The situation of 200AD I will give a potted background.
At that time in England Rome was in control, However it had not been the conventional conquest you might have presumed some ‘tribes’ were Roman allies.
Britain had been agricultural for at least
four thousand years, maybe even longer. (I won't go into earlier dates because it is one of my personal theories and here I will stick to what is commonly accepted).
British agriculture had been thriving for thousands of years and although they did not have iron ploughs which meant they could not farm on the heavy red clay soils of half of England, and only seemed to utilise the lighter white chalk soils for agriculture on most estimates they managed to produce as much agricultural produce from Britain as we do now. Which with a much smaller population meant that Britain was a huge exporter of food stuffs, and wealthy. It is now accepted that the Roman invasion was as much as any single factor can be said to be a cause was driven by a desire to get hold of the agricultural wealth of Britain. (Incidentally the dragon is a beast of the earth and stories in legend of red and white dragons in Britain seem to originate as a depiction of the soil types).
Society, although there was no single ruler in Britain like in the rest of western Europe, each little state running itself, The Druids were a class of law, and religious leaders who managed disputes not only in Britain, but as least as far as Switzerland and Poland and Spain before the Roman Conquests. So although on one hand you could conceive the situation as little warring tribes, on another view western Europe could also be seen as one society. When Caesar conquered Gaul, the 'Celts' had men from all sort of places in their army, not just France. Also it is worth mentioning on that subject, it seems Caesar invented the division of France and Germany, until then nobody seems to have distinguished the two much. It is speculated he had good reason to do this: Conquering all of a society it seems is more of an achievement than only half, In that he was unable to take operations across the Rhine, by referring to those people on the other side by a different name it consolidates his claim to have conquered a whole place.

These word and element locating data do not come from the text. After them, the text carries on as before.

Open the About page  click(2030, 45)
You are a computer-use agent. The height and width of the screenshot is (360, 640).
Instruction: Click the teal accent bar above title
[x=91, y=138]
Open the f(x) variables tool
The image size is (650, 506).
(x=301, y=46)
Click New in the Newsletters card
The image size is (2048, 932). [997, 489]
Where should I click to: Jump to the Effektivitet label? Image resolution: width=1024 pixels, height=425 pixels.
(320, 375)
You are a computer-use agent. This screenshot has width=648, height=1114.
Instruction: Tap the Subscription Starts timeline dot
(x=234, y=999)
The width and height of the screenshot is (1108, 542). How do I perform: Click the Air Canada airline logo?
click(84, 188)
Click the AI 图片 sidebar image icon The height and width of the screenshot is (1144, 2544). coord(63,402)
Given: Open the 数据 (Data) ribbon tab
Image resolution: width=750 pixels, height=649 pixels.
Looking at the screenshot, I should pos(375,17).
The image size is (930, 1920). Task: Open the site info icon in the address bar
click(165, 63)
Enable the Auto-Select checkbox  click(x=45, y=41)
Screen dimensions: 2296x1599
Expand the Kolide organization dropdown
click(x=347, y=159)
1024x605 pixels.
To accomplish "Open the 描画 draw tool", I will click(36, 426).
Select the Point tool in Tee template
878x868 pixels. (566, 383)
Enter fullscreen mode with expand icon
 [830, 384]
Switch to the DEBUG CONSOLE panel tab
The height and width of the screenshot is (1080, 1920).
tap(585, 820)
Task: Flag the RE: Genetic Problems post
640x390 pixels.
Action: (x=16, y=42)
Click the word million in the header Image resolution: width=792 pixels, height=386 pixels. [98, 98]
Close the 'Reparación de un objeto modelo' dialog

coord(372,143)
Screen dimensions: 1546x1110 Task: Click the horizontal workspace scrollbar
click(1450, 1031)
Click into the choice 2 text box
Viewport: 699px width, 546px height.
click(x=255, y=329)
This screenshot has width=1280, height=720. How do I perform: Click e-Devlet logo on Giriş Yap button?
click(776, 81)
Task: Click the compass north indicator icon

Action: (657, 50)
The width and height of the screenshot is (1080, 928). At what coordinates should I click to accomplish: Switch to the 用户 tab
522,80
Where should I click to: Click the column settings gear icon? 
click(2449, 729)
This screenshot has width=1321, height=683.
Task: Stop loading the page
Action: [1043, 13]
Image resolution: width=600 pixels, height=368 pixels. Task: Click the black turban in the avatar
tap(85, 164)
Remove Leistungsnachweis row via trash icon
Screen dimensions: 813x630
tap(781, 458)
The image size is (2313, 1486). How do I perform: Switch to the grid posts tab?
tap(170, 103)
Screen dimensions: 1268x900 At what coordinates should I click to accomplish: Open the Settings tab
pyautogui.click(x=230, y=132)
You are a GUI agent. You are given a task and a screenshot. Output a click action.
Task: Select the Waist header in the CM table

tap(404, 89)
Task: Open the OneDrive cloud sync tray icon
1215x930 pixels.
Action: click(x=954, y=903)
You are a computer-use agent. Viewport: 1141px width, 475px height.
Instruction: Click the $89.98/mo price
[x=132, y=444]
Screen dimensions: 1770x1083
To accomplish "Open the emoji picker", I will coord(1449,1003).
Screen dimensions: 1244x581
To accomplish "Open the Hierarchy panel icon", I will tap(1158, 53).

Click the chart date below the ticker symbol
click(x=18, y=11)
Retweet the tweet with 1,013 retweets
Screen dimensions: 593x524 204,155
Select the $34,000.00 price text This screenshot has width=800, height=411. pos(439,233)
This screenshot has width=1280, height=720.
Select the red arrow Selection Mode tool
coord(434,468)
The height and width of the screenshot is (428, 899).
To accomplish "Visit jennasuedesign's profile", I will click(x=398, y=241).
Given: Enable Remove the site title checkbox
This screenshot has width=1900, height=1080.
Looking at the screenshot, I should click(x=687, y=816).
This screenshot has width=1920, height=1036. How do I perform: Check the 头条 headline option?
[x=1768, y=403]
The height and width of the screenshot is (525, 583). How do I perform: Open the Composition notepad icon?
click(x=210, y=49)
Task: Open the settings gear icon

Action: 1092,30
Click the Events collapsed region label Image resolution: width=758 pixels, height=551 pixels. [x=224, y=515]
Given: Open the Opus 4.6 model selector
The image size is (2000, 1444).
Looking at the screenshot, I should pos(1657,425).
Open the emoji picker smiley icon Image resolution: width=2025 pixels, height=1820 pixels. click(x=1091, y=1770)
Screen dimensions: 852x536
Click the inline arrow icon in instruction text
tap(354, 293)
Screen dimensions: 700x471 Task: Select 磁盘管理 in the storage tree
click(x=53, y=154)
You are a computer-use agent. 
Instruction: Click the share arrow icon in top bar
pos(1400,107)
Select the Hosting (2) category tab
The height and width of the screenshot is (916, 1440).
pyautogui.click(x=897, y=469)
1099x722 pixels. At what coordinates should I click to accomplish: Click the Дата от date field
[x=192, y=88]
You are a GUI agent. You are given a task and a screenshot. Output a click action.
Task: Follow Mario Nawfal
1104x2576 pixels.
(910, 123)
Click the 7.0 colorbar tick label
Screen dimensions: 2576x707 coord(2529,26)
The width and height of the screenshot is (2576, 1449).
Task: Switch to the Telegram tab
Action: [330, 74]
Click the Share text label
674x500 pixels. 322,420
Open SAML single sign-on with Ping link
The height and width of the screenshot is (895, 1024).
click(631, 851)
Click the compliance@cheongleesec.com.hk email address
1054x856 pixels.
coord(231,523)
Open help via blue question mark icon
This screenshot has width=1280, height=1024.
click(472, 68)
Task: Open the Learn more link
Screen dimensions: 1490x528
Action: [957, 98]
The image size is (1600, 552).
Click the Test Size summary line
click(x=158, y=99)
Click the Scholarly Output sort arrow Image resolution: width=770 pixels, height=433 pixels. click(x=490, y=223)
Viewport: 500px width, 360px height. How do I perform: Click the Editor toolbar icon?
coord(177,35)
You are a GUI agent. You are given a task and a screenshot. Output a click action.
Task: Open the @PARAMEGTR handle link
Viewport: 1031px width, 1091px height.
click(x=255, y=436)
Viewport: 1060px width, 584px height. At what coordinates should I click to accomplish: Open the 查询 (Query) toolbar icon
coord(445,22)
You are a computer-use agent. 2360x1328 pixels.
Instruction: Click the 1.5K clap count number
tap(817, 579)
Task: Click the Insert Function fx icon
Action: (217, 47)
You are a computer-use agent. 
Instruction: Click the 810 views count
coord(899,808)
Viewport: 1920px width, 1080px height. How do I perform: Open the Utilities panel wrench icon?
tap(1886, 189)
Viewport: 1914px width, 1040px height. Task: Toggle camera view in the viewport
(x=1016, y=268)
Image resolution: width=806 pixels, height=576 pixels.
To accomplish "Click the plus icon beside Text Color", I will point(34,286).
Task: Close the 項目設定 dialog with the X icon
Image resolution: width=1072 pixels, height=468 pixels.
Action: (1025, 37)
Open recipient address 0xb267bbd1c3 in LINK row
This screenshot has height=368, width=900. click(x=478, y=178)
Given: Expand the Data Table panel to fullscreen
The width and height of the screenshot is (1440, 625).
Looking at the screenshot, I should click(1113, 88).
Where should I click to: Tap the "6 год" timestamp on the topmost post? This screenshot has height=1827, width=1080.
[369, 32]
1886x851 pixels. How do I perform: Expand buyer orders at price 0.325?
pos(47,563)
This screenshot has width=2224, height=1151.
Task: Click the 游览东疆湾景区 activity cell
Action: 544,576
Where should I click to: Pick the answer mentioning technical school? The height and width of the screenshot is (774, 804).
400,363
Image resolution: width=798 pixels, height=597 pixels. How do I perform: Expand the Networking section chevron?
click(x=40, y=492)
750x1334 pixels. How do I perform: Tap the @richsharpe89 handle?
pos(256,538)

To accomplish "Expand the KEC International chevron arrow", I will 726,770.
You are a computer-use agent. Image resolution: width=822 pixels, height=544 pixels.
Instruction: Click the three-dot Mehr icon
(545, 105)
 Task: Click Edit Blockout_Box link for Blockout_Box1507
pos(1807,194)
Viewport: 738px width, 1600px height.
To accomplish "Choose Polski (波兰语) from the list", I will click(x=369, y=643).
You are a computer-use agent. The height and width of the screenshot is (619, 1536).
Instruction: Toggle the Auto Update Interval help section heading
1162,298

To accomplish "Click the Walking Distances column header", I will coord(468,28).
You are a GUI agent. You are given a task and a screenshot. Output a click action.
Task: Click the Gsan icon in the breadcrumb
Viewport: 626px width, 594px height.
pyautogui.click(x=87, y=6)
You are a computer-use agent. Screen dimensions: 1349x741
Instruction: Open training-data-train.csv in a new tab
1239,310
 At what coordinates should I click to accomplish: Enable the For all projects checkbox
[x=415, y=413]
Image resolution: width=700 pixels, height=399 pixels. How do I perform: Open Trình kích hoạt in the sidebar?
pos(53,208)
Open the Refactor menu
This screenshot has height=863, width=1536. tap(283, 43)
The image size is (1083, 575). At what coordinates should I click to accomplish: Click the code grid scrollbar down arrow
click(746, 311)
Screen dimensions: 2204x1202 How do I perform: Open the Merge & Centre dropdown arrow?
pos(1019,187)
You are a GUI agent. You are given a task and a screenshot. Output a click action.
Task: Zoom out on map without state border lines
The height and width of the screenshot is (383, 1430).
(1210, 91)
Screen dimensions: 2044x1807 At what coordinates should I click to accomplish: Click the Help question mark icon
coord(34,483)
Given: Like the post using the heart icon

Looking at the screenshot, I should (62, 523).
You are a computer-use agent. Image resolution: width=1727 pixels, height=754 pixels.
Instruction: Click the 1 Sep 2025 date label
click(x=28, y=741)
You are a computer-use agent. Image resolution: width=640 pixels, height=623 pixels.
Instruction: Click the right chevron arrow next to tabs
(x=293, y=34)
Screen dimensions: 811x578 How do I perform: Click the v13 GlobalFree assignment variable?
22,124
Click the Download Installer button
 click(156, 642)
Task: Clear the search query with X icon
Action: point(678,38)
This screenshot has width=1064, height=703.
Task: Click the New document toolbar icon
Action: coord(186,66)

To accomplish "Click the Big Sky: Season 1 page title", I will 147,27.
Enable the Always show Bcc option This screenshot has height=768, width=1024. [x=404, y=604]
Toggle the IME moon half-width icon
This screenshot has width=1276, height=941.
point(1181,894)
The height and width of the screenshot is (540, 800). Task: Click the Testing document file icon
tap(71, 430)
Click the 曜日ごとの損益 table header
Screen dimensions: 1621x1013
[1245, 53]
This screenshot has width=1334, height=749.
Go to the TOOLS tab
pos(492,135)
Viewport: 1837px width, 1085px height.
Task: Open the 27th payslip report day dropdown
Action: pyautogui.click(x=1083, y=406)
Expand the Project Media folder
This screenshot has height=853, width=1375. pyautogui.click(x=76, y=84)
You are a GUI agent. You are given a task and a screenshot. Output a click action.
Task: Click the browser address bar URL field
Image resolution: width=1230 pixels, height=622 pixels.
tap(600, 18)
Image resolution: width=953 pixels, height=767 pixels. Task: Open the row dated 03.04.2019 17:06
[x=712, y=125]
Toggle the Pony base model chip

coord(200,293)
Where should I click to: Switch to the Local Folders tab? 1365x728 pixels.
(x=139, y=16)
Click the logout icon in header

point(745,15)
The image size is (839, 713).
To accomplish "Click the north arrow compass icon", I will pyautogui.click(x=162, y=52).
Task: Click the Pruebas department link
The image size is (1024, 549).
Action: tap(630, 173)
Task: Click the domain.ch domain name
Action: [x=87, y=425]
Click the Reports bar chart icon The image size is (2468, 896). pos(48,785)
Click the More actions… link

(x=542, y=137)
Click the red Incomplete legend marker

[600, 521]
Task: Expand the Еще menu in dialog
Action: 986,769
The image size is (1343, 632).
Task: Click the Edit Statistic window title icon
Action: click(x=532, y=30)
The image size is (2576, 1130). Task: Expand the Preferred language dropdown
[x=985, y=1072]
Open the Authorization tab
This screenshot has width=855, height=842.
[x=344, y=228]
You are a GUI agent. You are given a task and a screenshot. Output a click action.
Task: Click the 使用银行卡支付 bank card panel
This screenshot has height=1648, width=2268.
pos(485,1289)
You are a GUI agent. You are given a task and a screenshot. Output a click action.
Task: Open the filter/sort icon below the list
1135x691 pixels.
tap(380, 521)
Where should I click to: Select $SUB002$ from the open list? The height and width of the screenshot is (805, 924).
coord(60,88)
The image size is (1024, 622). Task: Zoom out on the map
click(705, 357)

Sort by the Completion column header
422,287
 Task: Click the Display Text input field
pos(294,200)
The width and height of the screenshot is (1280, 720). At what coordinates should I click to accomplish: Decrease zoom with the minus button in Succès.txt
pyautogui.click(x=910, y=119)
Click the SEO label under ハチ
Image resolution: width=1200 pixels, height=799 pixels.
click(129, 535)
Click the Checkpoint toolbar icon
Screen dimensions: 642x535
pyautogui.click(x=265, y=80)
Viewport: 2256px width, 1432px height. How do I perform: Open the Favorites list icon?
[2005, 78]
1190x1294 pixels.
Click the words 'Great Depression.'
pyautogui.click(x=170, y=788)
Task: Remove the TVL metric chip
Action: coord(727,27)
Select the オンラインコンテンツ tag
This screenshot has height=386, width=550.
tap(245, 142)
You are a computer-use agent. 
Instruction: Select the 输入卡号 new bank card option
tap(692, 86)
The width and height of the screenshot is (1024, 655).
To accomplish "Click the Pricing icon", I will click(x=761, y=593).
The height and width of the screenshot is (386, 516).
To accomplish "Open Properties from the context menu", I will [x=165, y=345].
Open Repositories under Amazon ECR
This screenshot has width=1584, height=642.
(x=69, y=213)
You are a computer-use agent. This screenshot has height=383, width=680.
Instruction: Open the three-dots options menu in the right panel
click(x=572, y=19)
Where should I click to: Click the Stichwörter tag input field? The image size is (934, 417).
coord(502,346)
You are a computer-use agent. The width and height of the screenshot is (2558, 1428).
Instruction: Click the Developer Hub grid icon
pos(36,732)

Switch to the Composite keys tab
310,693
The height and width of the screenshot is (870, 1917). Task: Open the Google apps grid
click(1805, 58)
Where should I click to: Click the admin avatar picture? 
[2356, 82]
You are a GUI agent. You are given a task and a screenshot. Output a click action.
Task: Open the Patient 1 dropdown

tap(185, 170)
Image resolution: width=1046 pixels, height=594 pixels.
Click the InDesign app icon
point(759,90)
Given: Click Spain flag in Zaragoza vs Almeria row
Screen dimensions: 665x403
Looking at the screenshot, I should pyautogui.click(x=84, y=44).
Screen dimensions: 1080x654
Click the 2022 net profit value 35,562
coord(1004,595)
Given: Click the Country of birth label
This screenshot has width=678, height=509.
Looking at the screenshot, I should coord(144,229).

The Druids:. As law and religious leaders, we can expect that although the Romans may have conquered Gaul, the population would still keep Druids in high regard and there is some evidence that away from the towns which the Romans held in tight control, the people of Gaul still referred to Druids to settle disputes, as well as we can presume carry out religious activities. As the centre for Druid Training was the island of Anglesey outside Roman control we can see why this adherence to the Druids would be interpreted as a threat to Roman control by the Romans. This was one of the major objectives of the Roman conquest of Britain to destroy the Druids. This is why Boadicea was not dealt with quickly, because the Romans saw the slaughter of the unarmed Druids on Anglesey as much more important than protecting the Cities of Colchester, London and the south east. Boadicea was a threat to a small part of Britain, the Druids were undermining Roman control of all of the western part of the Empire.
Trade: From long before Rome came to Britain there is a large amount of evidence that Britain was not just using the surplus to trade with France, but North Africa, the Baltic, Egypt, Greece etc etc etc.
Ham Hill would have come under Roman control in the 50s AD.
So evidence of these bodies becomes very problematic for the conventional academic view of history, because of the date of these bodies at 200AD.
If these bodies were all mutilated in a massacre as other Celtic remains have been supposed to been in a fight between Celts, then at half way though the Roman occupation of Britain it depicts the Roman occupation was only superficial that for the average Brit life went on much as before the Romans came. So when we find post occupation non Roman styles of art being found this can no longer be used as proof of foreigners coming into Britain, but could it be British people were just expressing themselves again artistically once the foreign occupiers had gone. This would fit with DNA that 80 of the Brits DNA goes back 7000 years.
If the bodies were killed by Romans, Then the way they were hacked up does not fit with how the Romans did things, So could it be that the bodies were then de-fleshed in accordance with the traditional way of the Celts? If that is the case then it too shows the Roman occupation was only skin deep and the same conclusions can be drawn from above, but also it brings into question all the interpretation of similar finds, that this is not evidence for brutality, but rather just pointing to how the dead were dealt with and as such questions suppositions not just about Celts, but about what much of humanity was presumed to be like stretching back hundreds of thousands of years.